[Directions]
Below are the records; copy each line in them that holds the word "target".

Stored items:

════

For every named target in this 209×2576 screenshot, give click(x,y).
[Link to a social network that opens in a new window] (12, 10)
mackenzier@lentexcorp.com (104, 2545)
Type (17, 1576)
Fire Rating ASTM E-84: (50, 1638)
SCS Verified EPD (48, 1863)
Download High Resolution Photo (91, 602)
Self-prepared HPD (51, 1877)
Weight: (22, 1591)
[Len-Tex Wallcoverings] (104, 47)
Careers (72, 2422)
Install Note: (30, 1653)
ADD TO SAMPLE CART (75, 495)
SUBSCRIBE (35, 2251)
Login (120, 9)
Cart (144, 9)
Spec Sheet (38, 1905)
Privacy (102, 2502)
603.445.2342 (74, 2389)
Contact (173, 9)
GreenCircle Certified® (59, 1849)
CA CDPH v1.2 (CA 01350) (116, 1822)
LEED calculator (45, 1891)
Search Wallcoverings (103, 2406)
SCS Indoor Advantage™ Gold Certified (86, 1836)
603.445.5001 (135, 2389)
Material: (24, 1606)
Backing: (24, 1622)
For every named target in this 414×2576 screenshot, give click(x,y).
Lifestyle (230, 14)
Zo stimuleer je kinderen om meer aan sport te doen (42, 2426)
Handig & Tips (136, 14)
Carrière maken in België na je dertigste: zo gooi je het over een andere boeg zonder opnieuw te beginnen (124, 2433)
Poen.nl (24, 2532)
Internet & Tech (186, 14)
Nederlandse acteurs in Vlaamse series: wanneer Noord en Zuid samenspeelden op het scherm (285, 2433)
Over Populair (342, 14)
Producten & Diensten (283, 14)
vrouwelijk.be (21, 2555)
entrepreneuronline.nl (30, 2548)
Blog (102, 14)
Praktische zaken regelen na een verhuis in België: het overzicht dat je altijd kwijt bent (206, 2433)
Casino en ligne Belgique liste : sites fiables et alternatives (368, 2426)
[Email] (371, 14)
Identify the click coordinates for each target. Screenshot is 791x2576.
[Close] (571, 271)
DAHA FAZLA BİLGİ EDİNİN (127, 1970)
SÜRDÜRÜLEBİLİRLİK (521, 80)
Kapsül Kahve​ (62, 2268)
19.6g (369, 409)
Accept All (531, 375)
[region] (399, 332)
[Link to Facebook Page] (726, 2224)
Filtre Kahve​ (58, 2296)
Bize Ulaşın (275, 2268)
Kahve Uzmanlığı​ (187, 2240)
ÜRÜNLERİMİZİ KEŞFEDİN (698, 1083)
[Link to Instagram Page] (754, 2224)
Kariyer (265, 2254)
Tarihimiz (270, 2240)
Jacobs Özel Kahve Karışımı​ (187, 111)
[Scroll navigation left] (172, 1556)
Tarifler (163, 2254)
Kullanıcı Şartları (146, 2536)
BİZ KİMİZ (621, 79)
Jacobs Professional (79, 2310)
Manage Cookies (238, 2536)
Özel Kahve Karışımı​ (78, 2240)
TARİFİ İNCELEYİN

════

[Your response]
For every named target in this 209×2576 screenshot, give click(x,y).
For every named target in this 414×2576 screenshot, give click(x,y).
Identify the click coordinates for each target. Screenshot is 791x2576.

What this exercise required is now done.